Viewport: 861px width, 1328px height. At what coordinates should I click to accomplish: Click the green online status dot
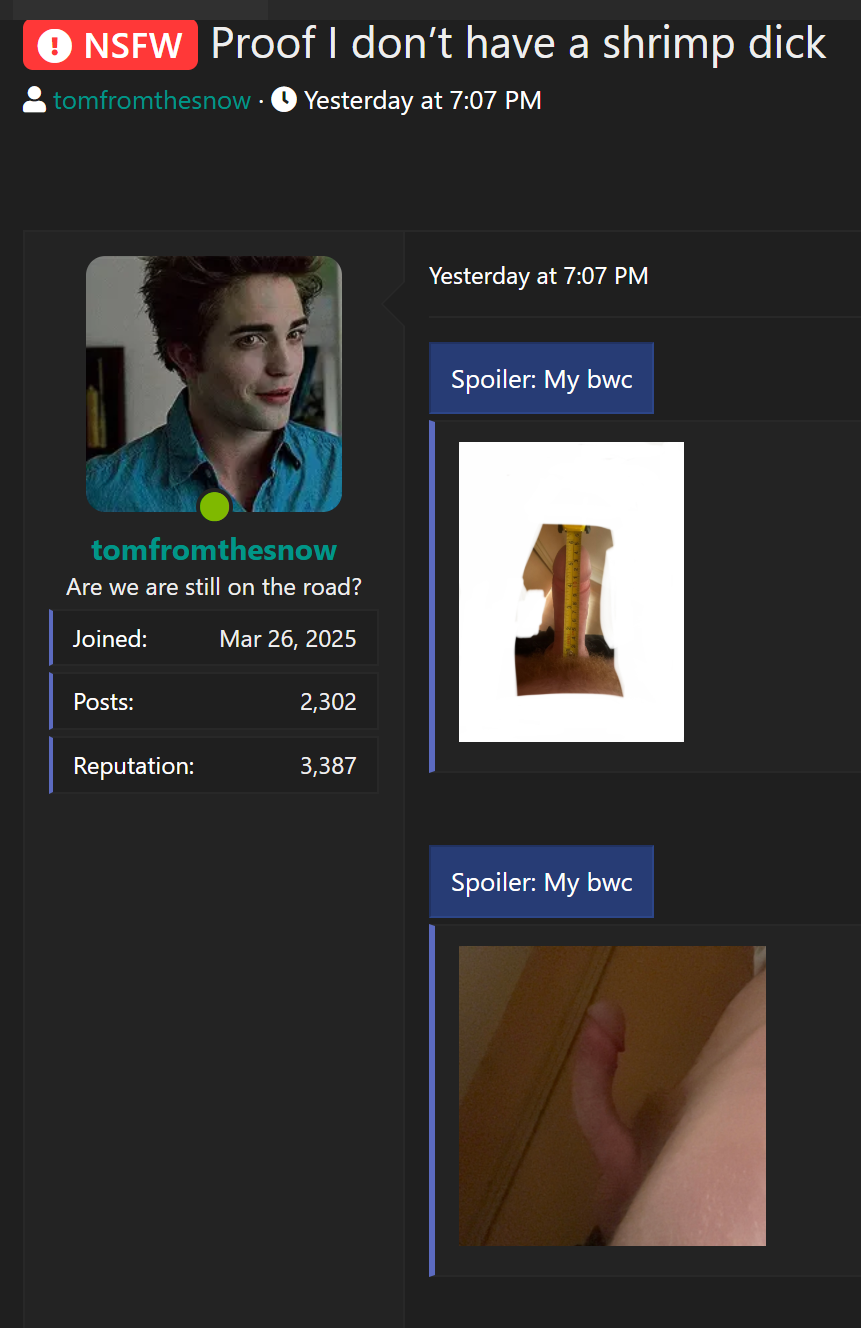(x=215, y=506)
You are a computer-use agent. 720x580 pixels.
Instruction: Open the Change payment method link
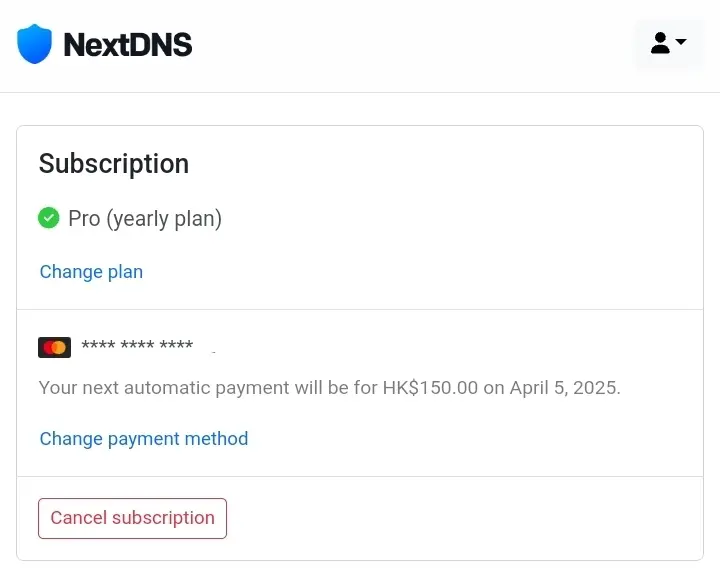coord(144,439)
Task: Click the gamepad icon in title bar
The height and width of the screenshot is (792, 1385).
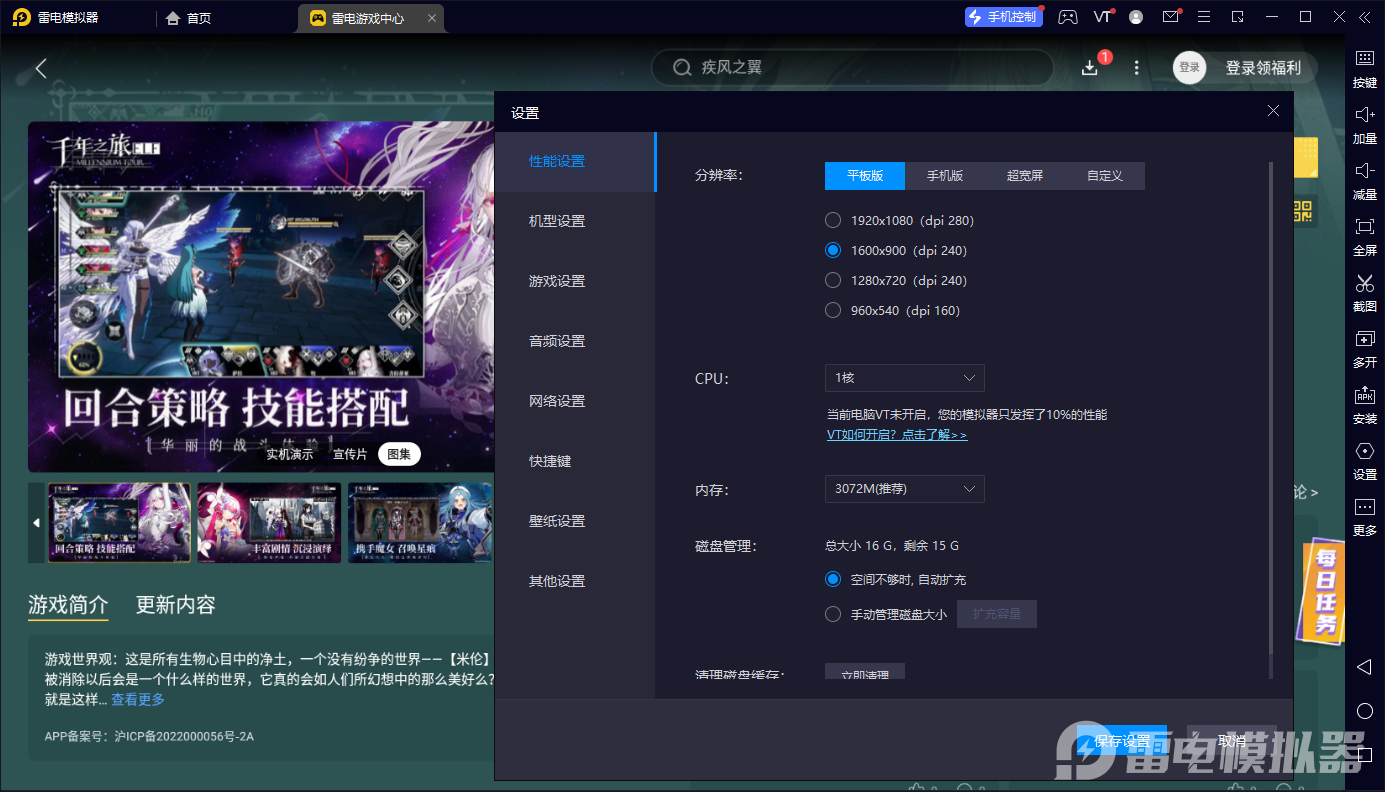Action: pos(1068,17)
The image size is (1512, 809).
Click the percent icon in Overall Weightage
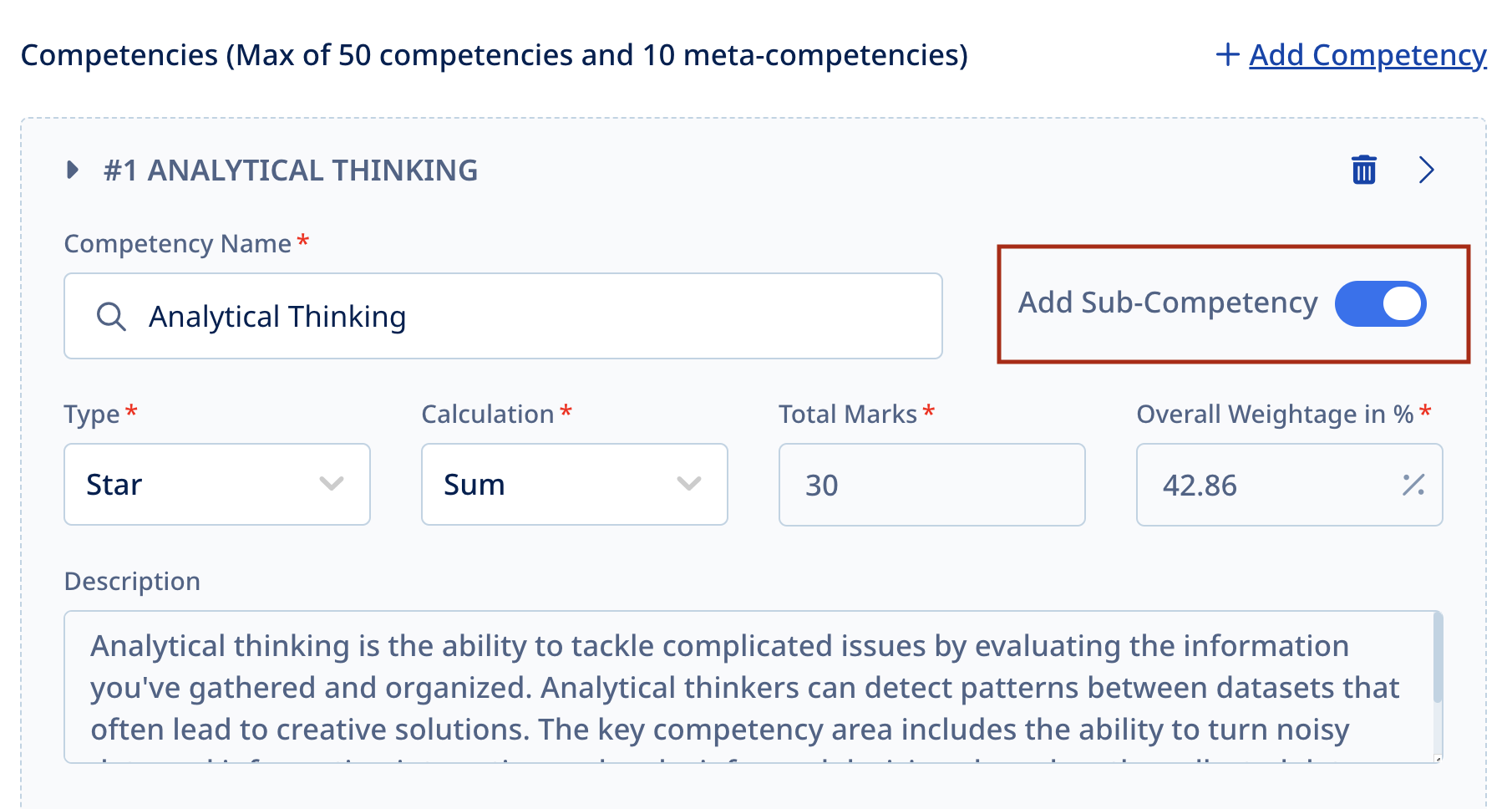pos(1413,485)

### What the task asks
Output the text lines of all four entries above verbatim, in their original order, omitting the pictures.

### Result of this task
Viewport: 861px width, 1328px height. At what coordinates should I click to accomplish: Click the green online status dot
(x=215, y=506)
You are a computer-use agent. 720x580 pixels.
Instruction: Open the Change payment method link
coord(144,439)
Task: Click the gamepad icon in title bar
The height and width of the screenshot is (792, 1385).
Action: pos(1068,17)
The image size is (1512, 809).
Click the percent icon in Overall Weightage
pos(1413,485)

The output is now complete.